Few predicted the 2017 surge of Bitcoin, the cryptocurrency that grew over 400 per cent in a matter of months. Yet while Bitcoin has fluctuated since then, the technology behind it—namely the blockchain technology that makes Bitcoin secure—has begun to inspire many different industries. A blockchain compiles user transactions into a permanent ledger of data ‘blocks’, which are accessible across a network of designated servers. Users store new transactions as public blocks, but cannot alter the data of any past block in the chain. Capitalizing on the technology’s defining security feature, leading businesses are now integrating blockchain to improve traditional supply chains.

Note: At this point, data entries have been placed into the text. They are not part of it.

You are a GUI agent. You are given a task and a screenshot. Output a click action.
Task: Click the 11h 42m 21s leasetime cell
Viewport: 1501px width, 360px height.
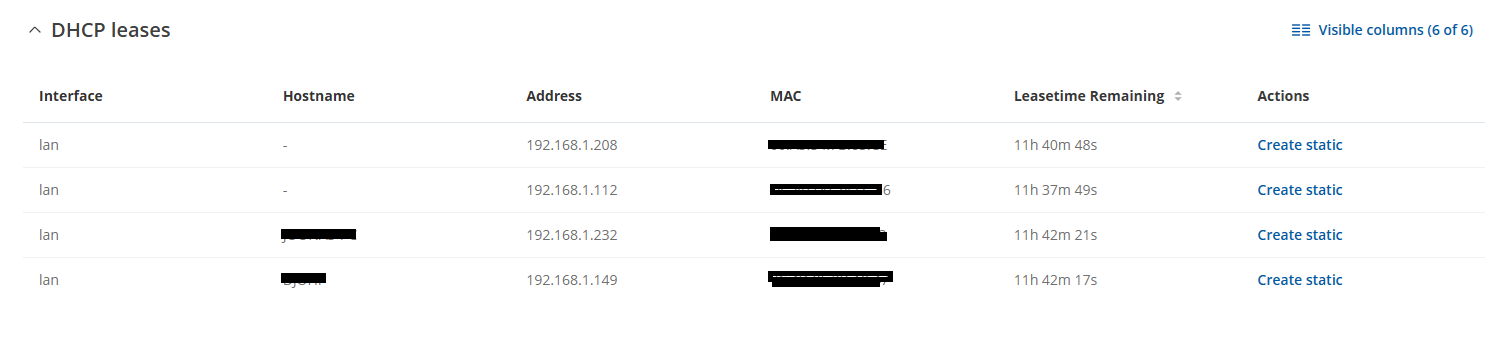pos(1056,235)
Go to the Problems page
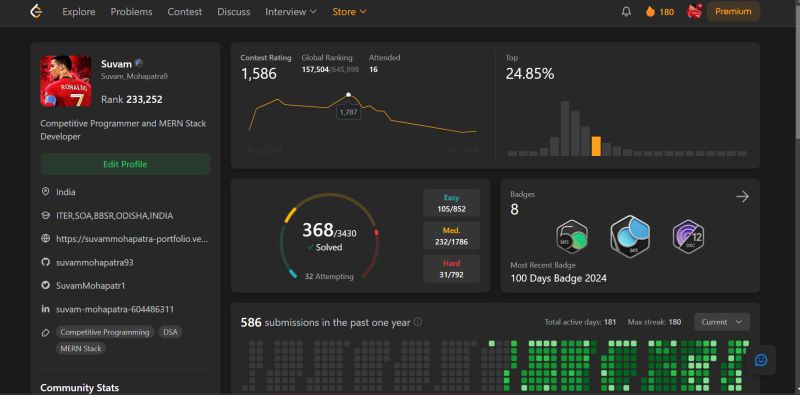 (x=131, y=12)
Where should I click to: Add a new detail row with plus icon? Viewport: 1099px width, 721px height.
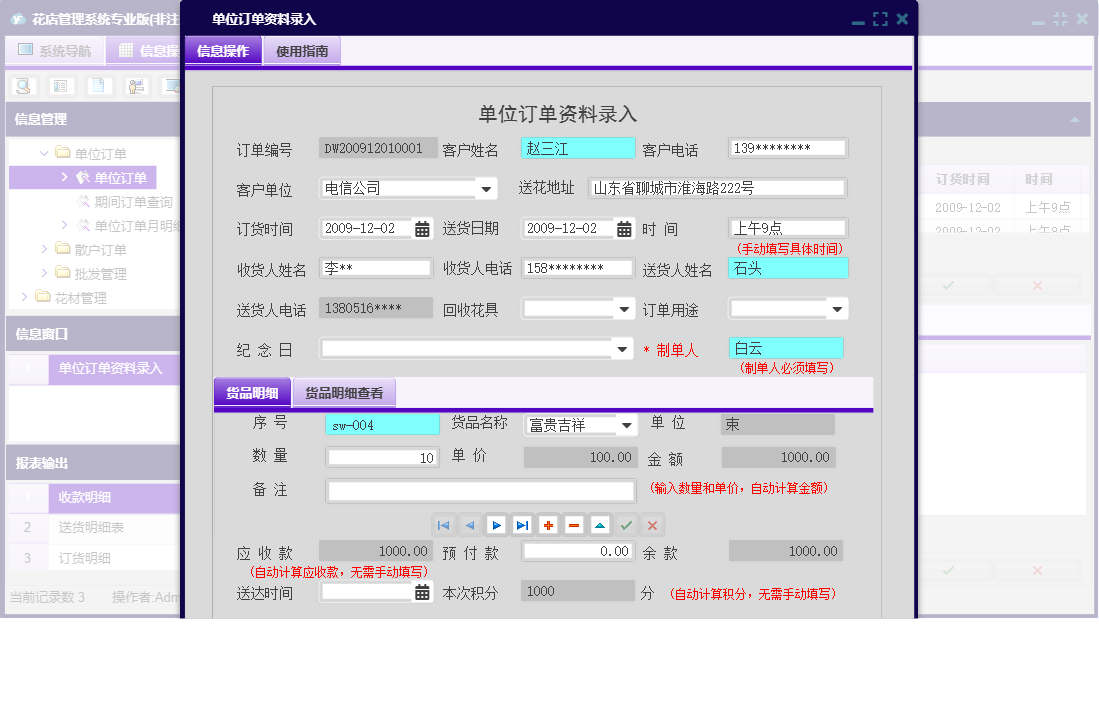548,524
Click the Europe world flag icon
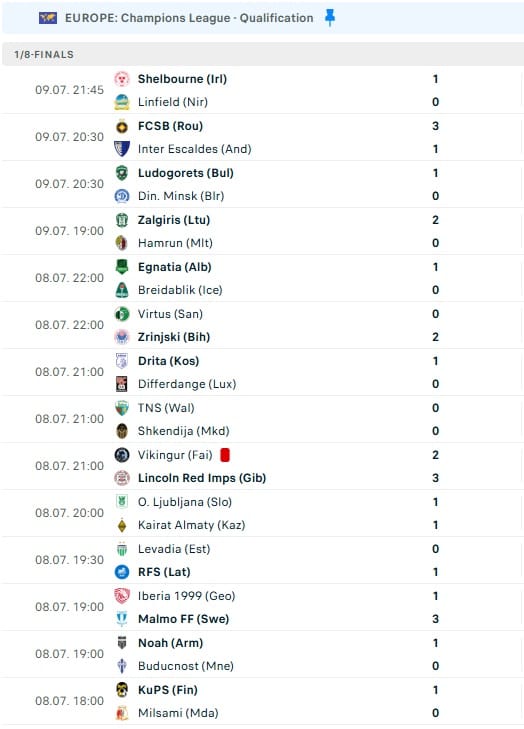The height and width of the screenshot is (729, 524). (x=48, y=18)
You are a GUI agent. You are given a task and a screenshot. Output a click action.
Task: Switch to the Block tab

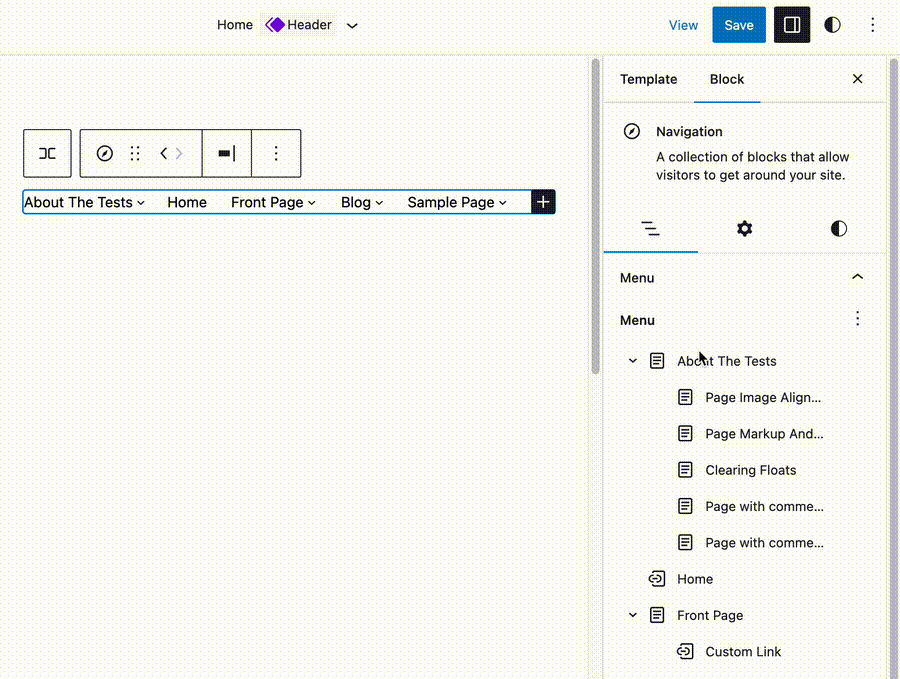pos(727,79)
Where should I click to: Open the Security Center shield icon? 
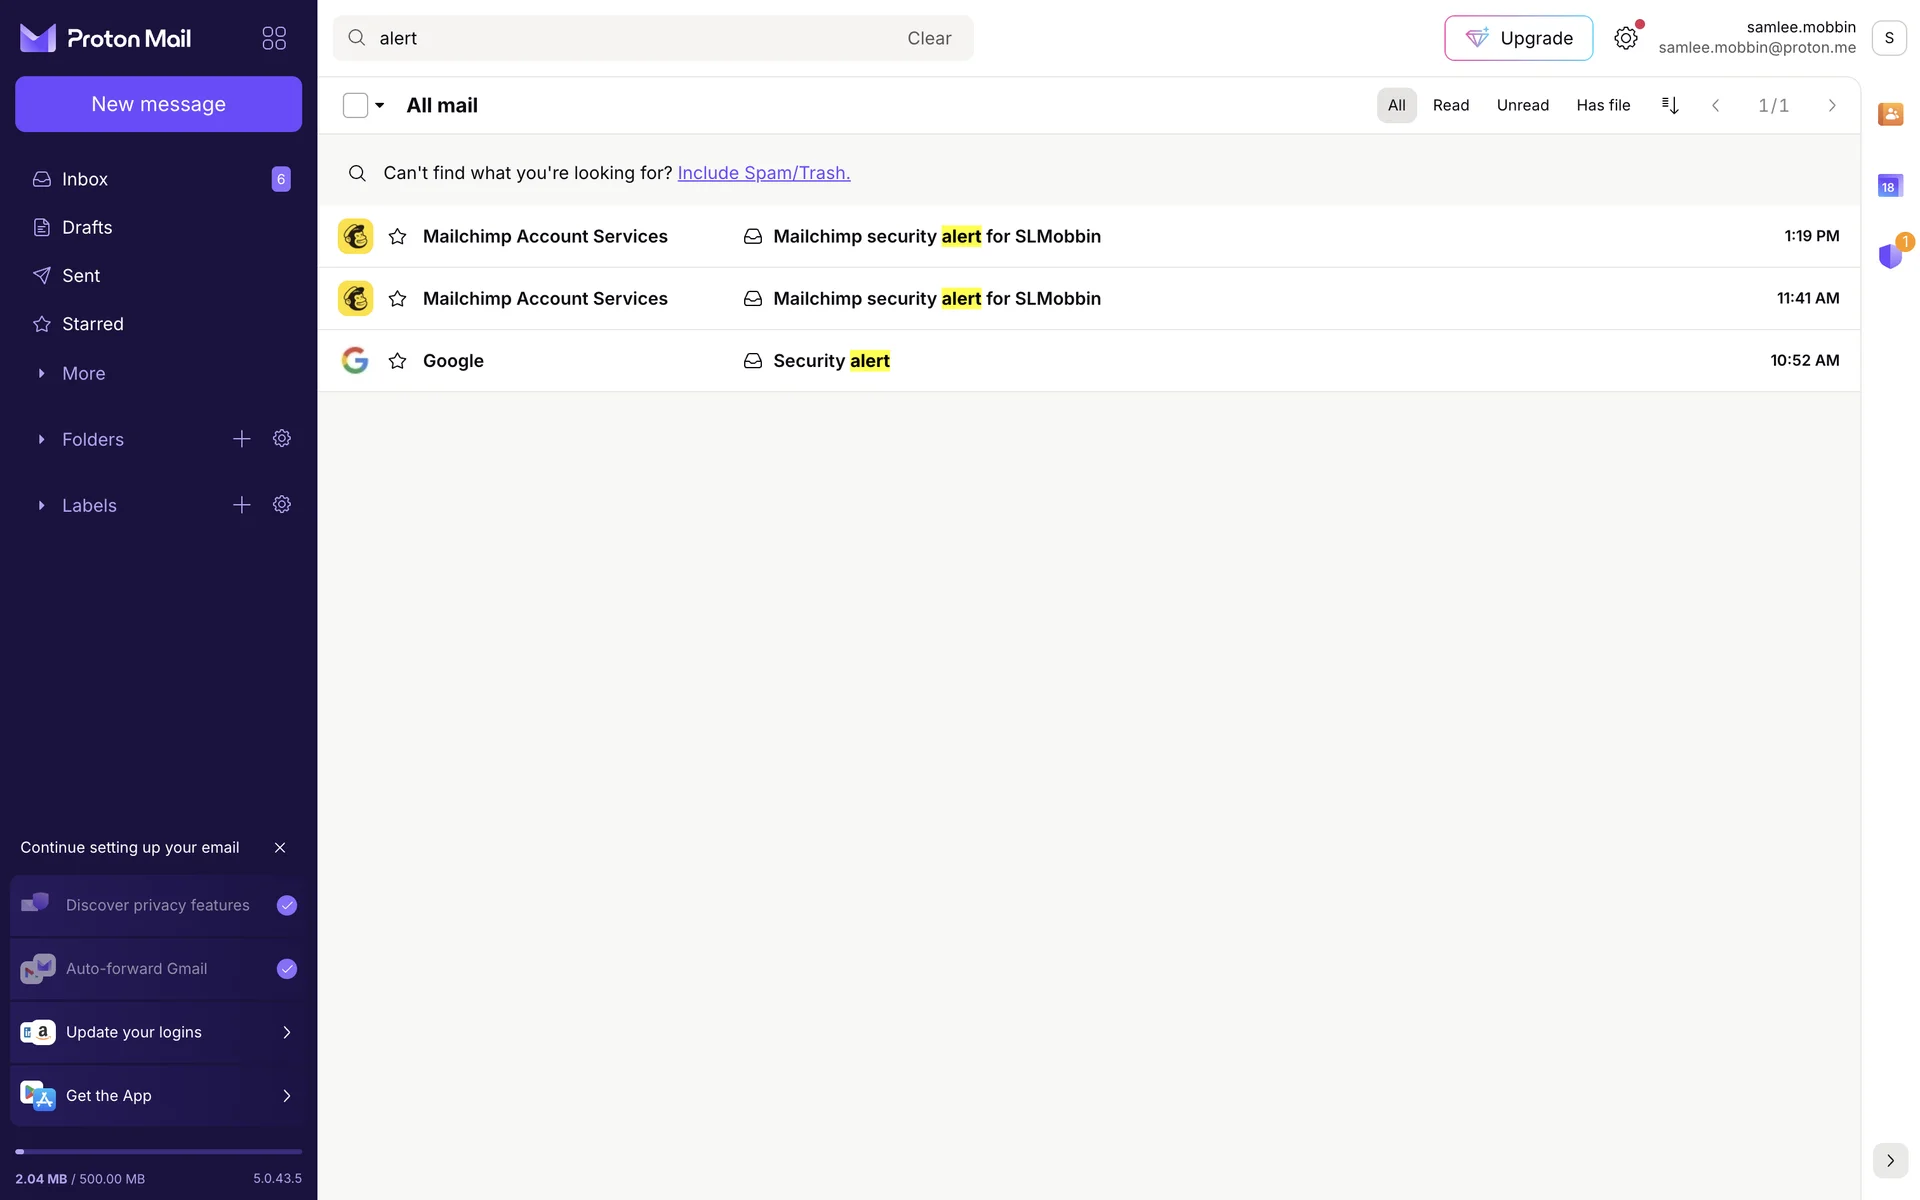(x=1890, y=256)
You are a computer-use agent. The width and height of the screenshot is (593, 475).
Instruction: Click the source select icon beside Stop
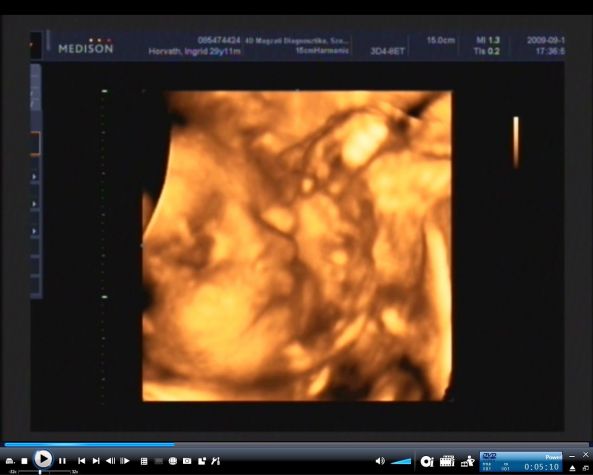click(x=10, y=461)
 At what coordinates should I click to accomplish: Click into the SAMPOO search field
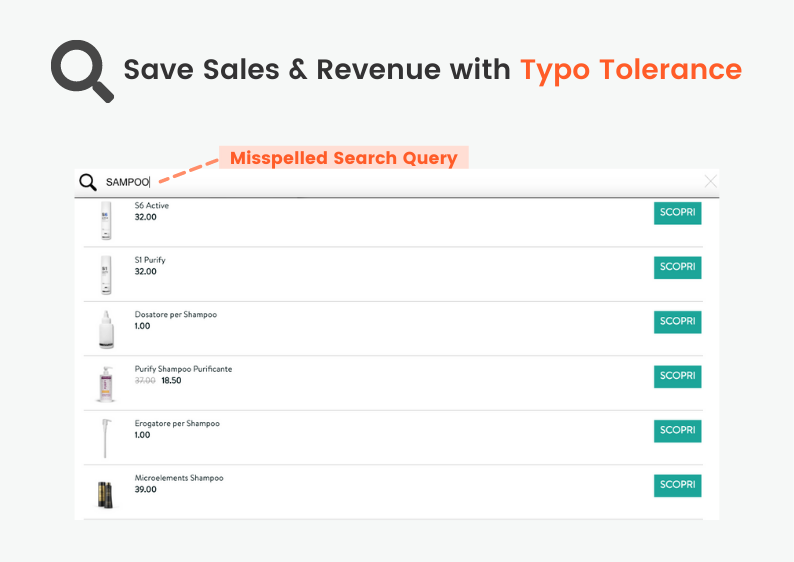[x=395, y=182]
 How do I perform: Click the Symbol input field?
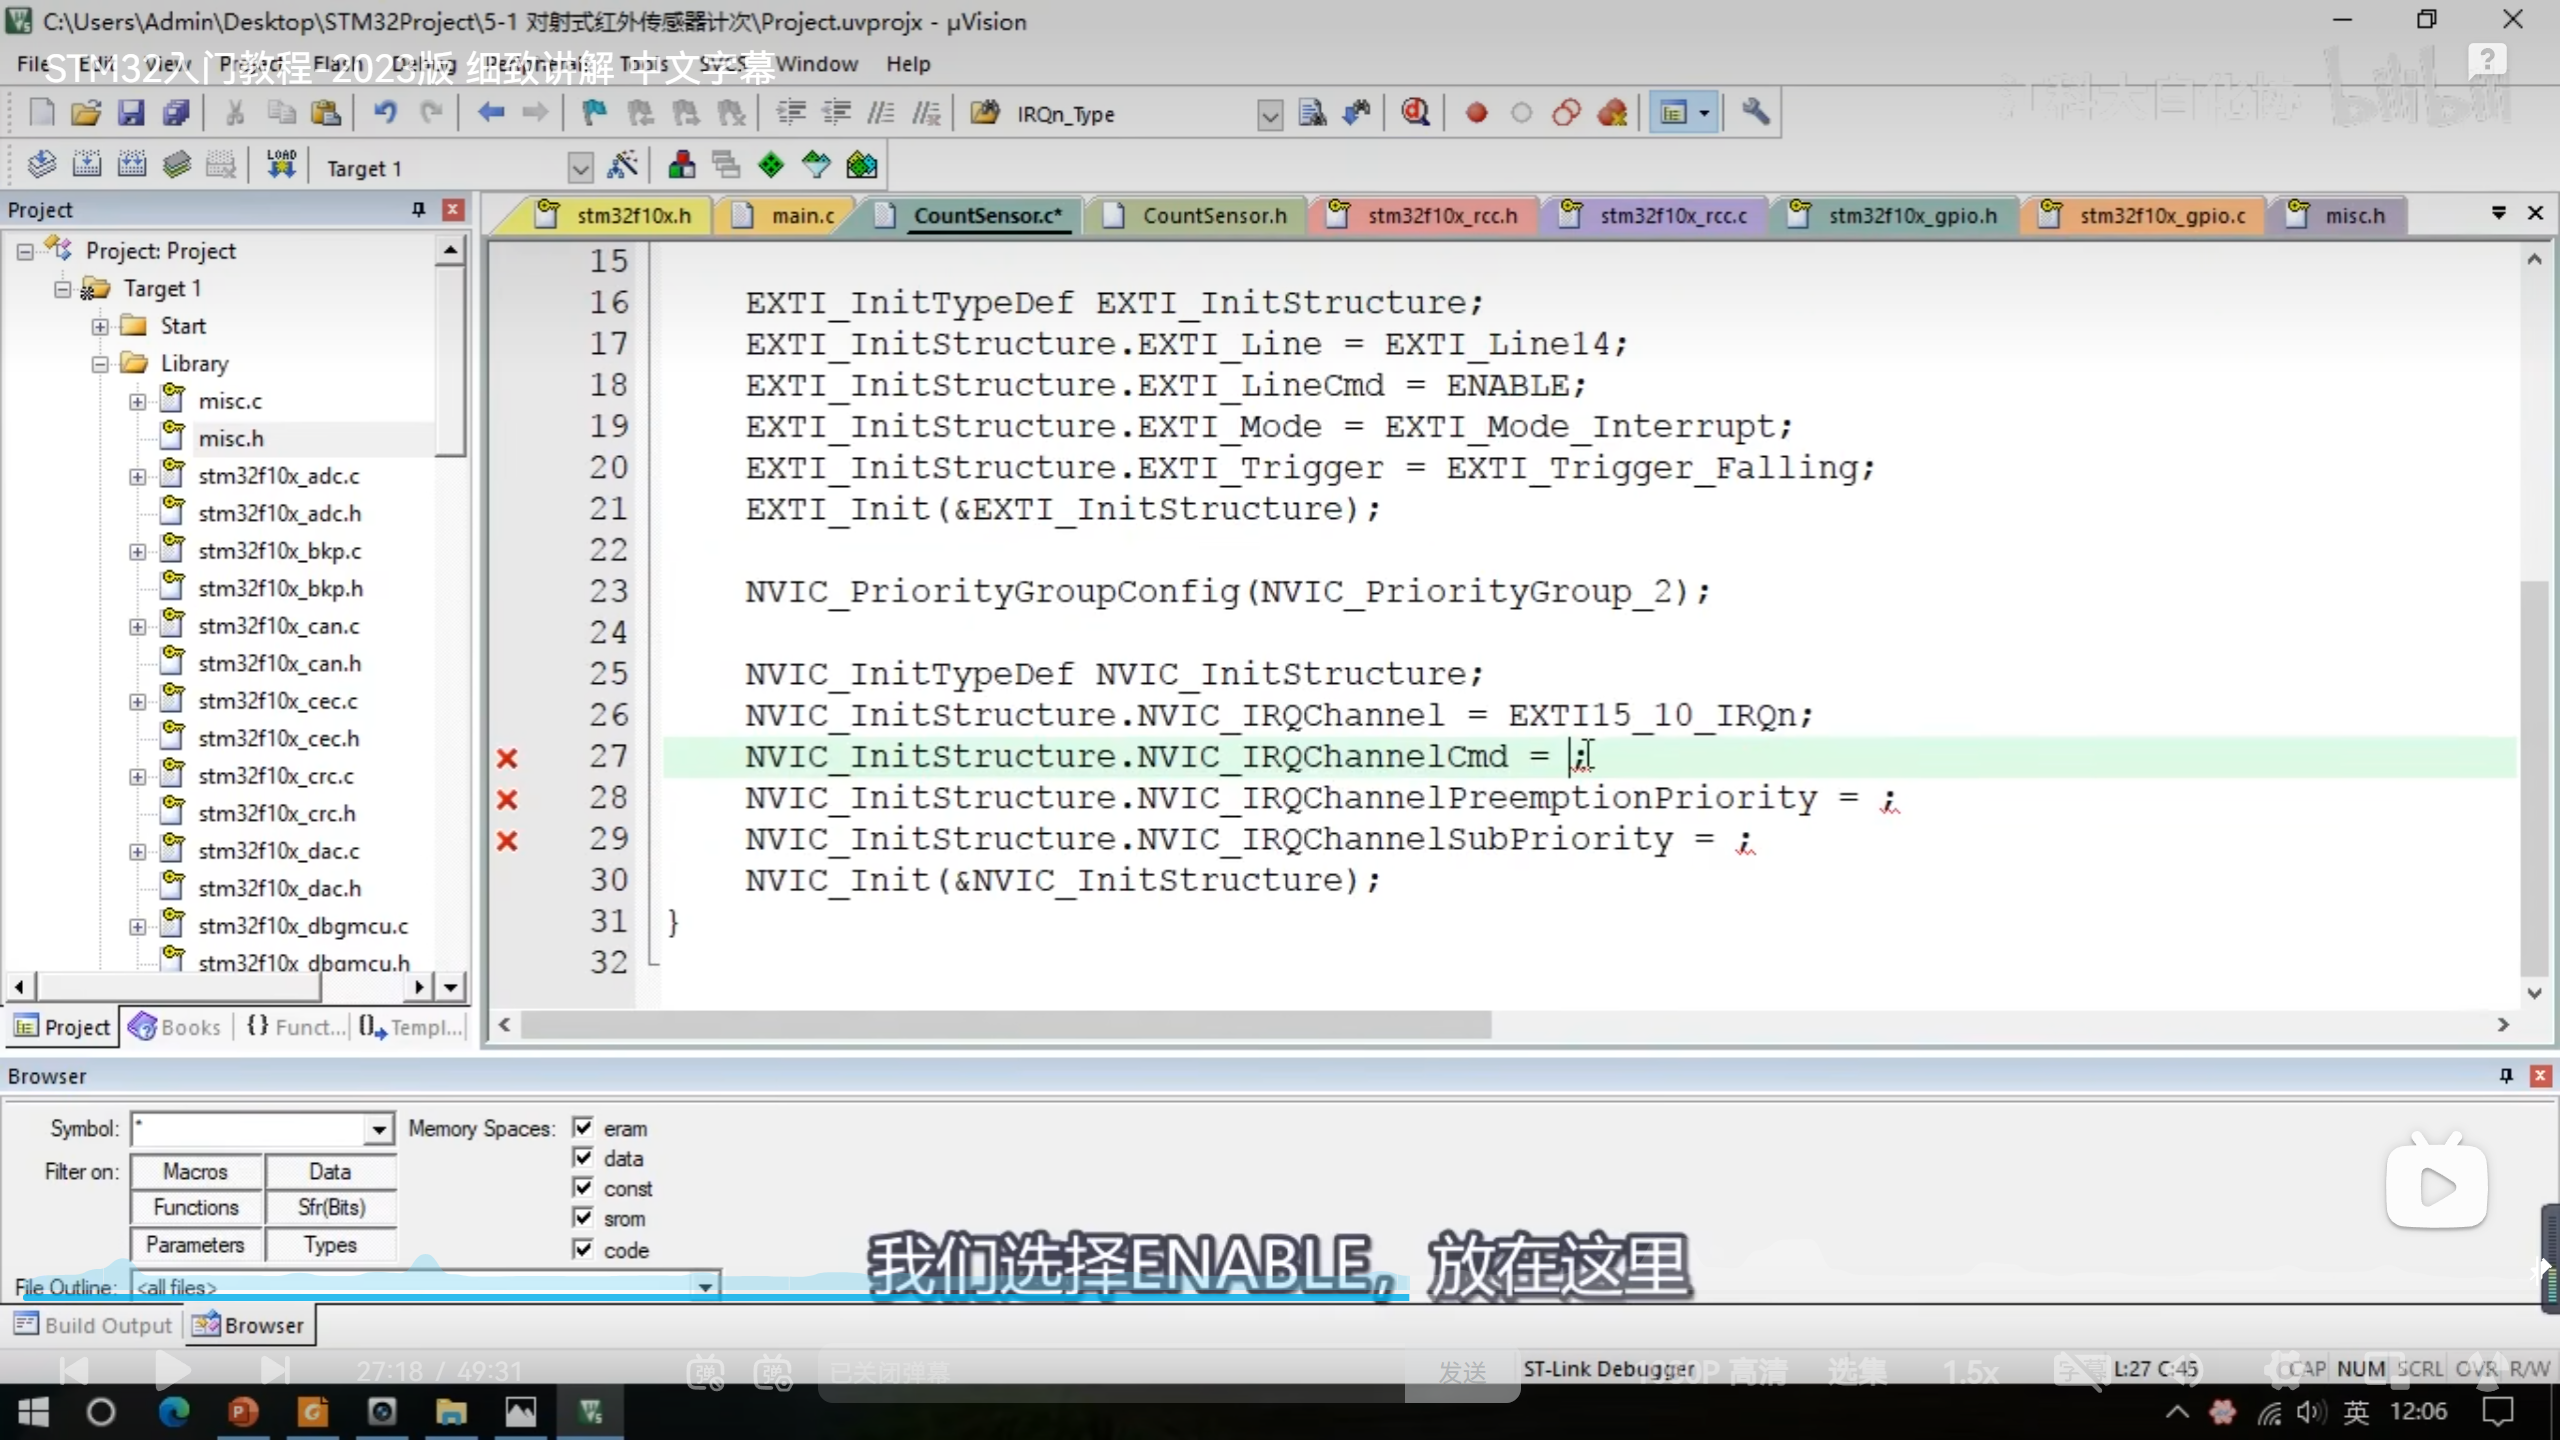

Are you curious to know how blockchain might be the future of supply chains? Read on to find out more.
Blockchain Could Mean Greater Transparency and Lower Costs
Proponents of blockchain cite the transparency of a shared platform, which could allow businesses to track a product on a single network from manufacture to delivery. Companies could assess the speed and quality of their services at each phase of the chain, as each new transaction is immediately made public. Since data blocks are accessible to all ‘permissioned’ transaction parties, blockchain would reduce communication errors and streamline central administration procedures. A permanent transaction record would also guarantee greater security for high-cost assets, discouraging misappropriation and fraud throughout the chain.
Increasing efficiency means cutting costs. Blockchain promises optimal supply chain management, allowing businesses to cut unneeded outsourcing and reduce expenses. Lowering the risk of lost assets would also help companies maintain good industry standing, reassuring stakeholders and attracting new business.
Blockchain Remains to Be Proven as an Industry Standard
While giants like BHP Petroleum and IBM now operate blockchain networks, the technology has not become standard practice for supply chains. Throughout the logistics industry, businesses are still determining the best uses for blockchain—an important consideration for students in supply chain courses. As IBM research shows, blockchain is only necessary when the chain involves multiple entities, including regulators, customers, and suppliers. For business operations on closed networks, a simpler database is likely more effective.
The integration of blockchain also poses important infrastructural challenges. Above all, participating entities need to update data storage capacities to accommodate the technology. Businesses keen to integrate blockchain must think not only of how the transition will affect their operations, but also those of collaborating entities. Since supply chains often run through different countries, the success of blockchain will also vary across the business regulations of national jurisdictions.
Students in Logistics Training Can Look Forward to New Industry Developments
As these questions continue to weigh on industry experts, students in logistics training can look forward to potentially exciting new developments. In addition to BHP and IBM, Oracle and SAP are working closely with their customers to refine blockchain networks. Progress with these pilot programs could shape industry perception of blockchain’s benefits over current supply chain practices.
While the technology is promising, an industry-wide transition might only occur through a ‘critical mass’ effect, once businesses must adopt it to avoid being left out. If a total shift occurs, compatible businesses might even pursue joint opportunities with a blockchain marketplace. However, time will tell just how these potential developments will unfold.